__Selected passage__
===

Diopter Ratio: The percentage difference between your left and right eye spherical diopter values. People sometimes refer to it as weak eye and strong eye, although I prefer not to use those terms – it is entirely normal biology for one of your eyes to be dominant (ocular dominance).
We also talk about diopter ratio and ocular dominance here in the blog. Here, here, and here.
If you’re not familiar with ocular dominance and the basics on when and how to address it, above posts are a good starting point. Within the structured approach of BackTo20/20 you get sessions suggesting the appropriate times and activities (patching) to gradually lower the diopter ratio. For those who follow the DIY approach, be sure not to get into single eye specific activities until well into multiple successful binocular diopter reductions.
Important note: If you want to get started improving your own eyesight, I offer a number of courses, including options for one-on-one support with me personally. Check out the courses page for what’s currently available to help your eyeballs.
Patching: Covering one eye (dominant eye) to get active focus practice for the lower centimeter / higher diopter eye exclusively.
Very little of this is necessary in the scheme of things, to reduce diopter ratio. Various other Internet sources recommend a lot of patching which is not great advice. Remember that most of your vision improvement comes from habits – and putting a patch over your eye isn’t exactly a habit friendly activity. I found over the years that there’s also no additional benefit to doing a lot of patching. A little definitely goes a long way.

===

__Material provided__

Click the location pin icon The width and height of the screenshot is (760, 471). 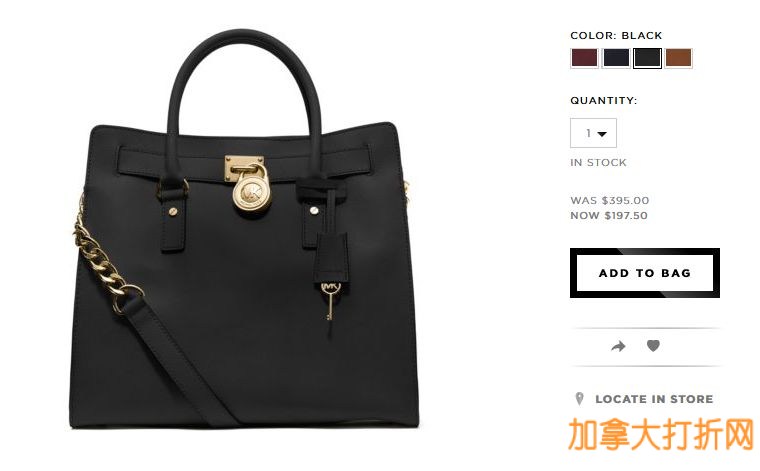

===

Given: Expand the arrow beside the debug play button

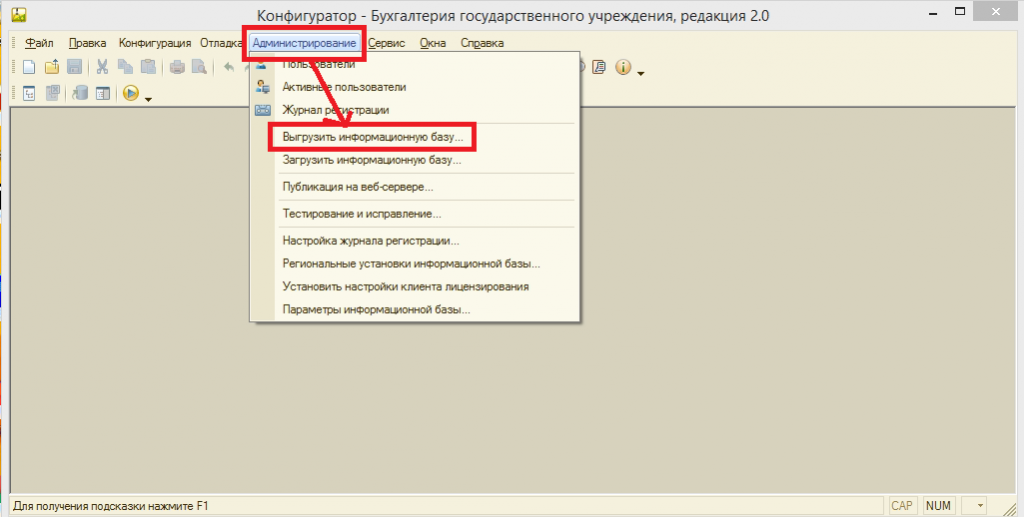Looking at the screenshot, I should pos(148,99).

===

__Tasks to perform__
1 > Print the passage on diopter ratio and patching word for word, starting at "If you’re not" and ending at "binocular diopter reductions.".
2 > Carry on the passage on diopter ratio and patching, beginning after its last sentence.
The rows come from a separate source unrelated to the passage on diopter ratio and patching.

__Results of the exercise__
1 >
If you’re not familiar with ocular dominance and the basics on when and how to address it, above posts are a good starting point. Within the structured approach of BackTo20/20 you get sessions suggesting the appropriate times and activities (patching) to gradually lower the diopter ratio. For those who follow the DIY approach, be sure not to get into single eye specific activities until well into multiple successful binocular diopter reductions.

2 >
That covered, let’s get to the main topic here. What kind of patch do you want to use?
A Variety Of Patch Styles
There are lots of ways to accomplish the simple task of not looking through one of your eyes for 15 minutes, or so. No need to get all fancy.
Let’s look at some ways:
The Pirate Patch
When you think of eye patch, or even if you look on Google, a pirate sort of patch is most common:
The best thing about this type of patch is, not using it.
Seriously, when would this sort of patch be a nice and easy habit, besides Halloween or if you happen to own some sort of large sailing vessel? Of course if it happens to be Halloween or you are a ship captain, by all means.
For the rest of us, no giant black pirate patch.
The Nerdy Glasses Patch
There are all sorts of variations on this one. Good idea, but I just don’t see a lot of you rushing to put this on, while sitting in your open floor plan office.
It’s out there though, if that’s your thing.
Translucent DIY Patches
One of the things I recommend is using patches that diffuse light, rather than block it. It’s a lot less jarring than completely occluding one eye and your visual acuity tends to also be better when you get ambient light with boys eyes while patching.
I don’t have a picture of one here, though this is easy enough to do.
Wax paper is something a lot of students use. You can buy it at any convenience store (baking section). Cut out in the shape of the lens, stick it over the lens, done. You can pull this one off at the office even, and not have your co-workers alert security.
If you want to take this concept a little further in DIY-coolness, check out this patch:
Cut out from the plastic cover of a translucent desk pad. Very nice idea!
Thomas even cut little hooks in it to make it easy to put on and take off. Much less messy than dealing with wax paper, and far more reusable as well. It won’t do much for pirate-street-cred but for some easy DIY patching it’s perfect.